The Tracer 900 (FJ-09 in North America) is a sport touring model introduced in 2015 based on the MT-09. From 2016, in Europe and the United Kingdom, the name changed to Tracer 900 from MT-09 Tracer. It differs from the MT-09 in a number of ways, including that it has a partial fairing, a larger fuel tank, ABS brakes, handguards, centerstand, a 12-volt power socket, traction control, revised fuel map, drive-by-wire throttle mapping with three selectable riding modes. The display is very similar to the XT1200Z Super Ténéré's. It also has LED headlights and taillight.

== Related models ==
Shun Miyazawa said buyers are moving away from the supersport bikes, adding, "(Yamaha) aim to create an older and younger brother and cousins (to the MT-09) - maybe the same capacity, but a slightly different concept". This was translated into the creation of the MT-07 (FZ-07 in North America), the XSR700, the XSR900 and the MT-10 (FZ-10 in North America). The MT-10 is using the same engine from R1, albeit detuned from the factory.

== Reception ==
In Motor Cycle News, Michael Neeves said, "The MT-09 starts an exciting new era for Yamaha" and "The MT-09 is a roadster for all occasions. It’s fun". However, the ride-by-wire throttle was criticised as "snatchy". Cycle Worlds Kevin Cameron describes the styling as "V-Max meets Transformers Robot", "like a Supermono" and "an up-to-the-minute streetfighter, no bland revival of a 1970s' UJM. Call it a new synthesis." Cycle World named the FZ-09 'Best Standard' of 2015.
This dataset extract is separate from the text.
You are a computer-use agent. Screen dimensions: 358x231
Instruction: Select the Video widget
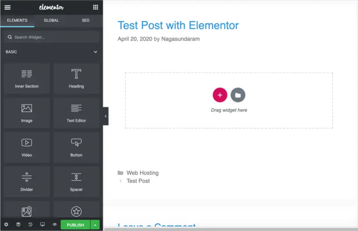coord(27,147)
In an MCN 5-bike group test in 2015, the testers felt that the MT-09 Tracer was a better bike and better value than its four competitors, namely: a Triumph Tiger 800XRx and a Tiger Sport, a Honda Crossrunner, and a Ducati Hyperstrada.

The US online magazine Cycle World stated "Handling, too, feels more refined and solid than ever." about the 2021 model year and added "The 2021 MT-09 is much more than an update, even if it’s just slightly less than an absolutely complete redesign".